Aim 1
In the mailing list post about versioning URLs, what saying does the writer quote from TimBL?

[thelist] Versioning URLs: Good plan or bad idea?

Renoir B. renoirb at gmail.com
Sun Sep 29 13:24:46 CDT 2013


Hello

I am not an implementation expert but a read a few books on the theory and
got to a better understanding of theory behind Hypermedia/REST.

Please do not take my word on it, but have a look at the references.

1.  I would prefer exposing a root endpoint as a proxy that navigates for
you depending on the query parameters.
Neat advantage of this is that if your database sxhema changes, you update
the proxy and nothing else has to change.

2.  Use appropriate headers: e.g. Accept, Content-Type and also use it for
authentication

3.  To quote TimBL:  'Cool URI doesn't change'

It also apply to Hypermedia services.

The rest, have a look at [1] where Daviz Z. Shows common mistakes and [2]
where Steve K. gives a great introduction to the hypermedia.

Lastly [0] is a great mailing list regarding REST understanding.

Material provided
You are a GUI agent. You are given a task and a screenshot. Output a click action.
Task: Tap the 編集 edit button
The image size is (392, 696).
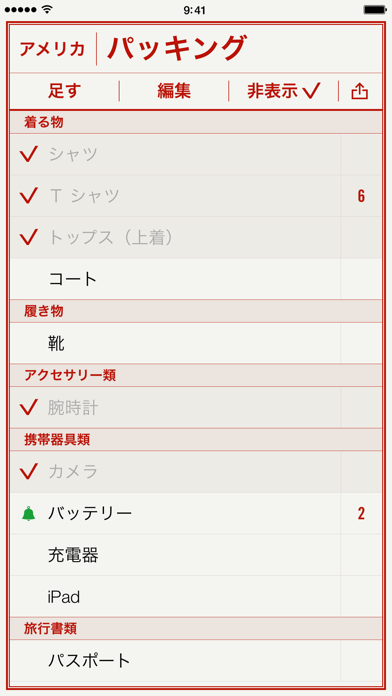point(174,91)
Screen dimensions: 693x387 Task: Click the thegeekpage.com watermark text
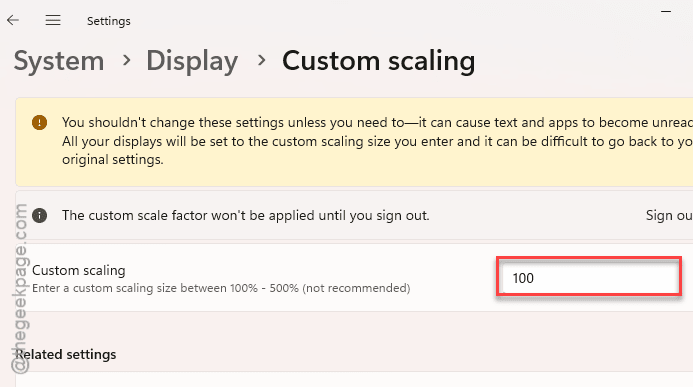tap(19, 288)
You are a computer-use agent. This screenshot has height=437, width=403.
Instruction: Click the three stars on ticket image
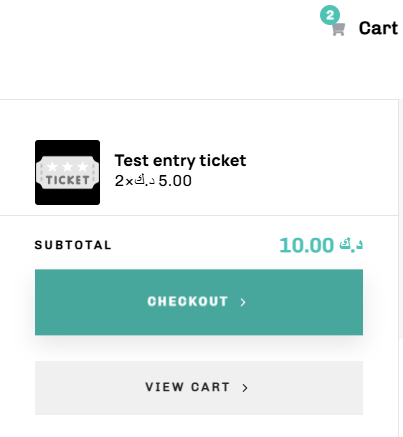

Aim 2
Copy the stretch of the records from the line containing "You are a computer-use" through the end of the records, word for word. Leave the pictures out of your answer.

Reply 1
'Cool URI doesn't change'

Reply 2
You are a computer-use agent. This screenshot has height=437, width=403.
Instruction: Click the three stars on ticket image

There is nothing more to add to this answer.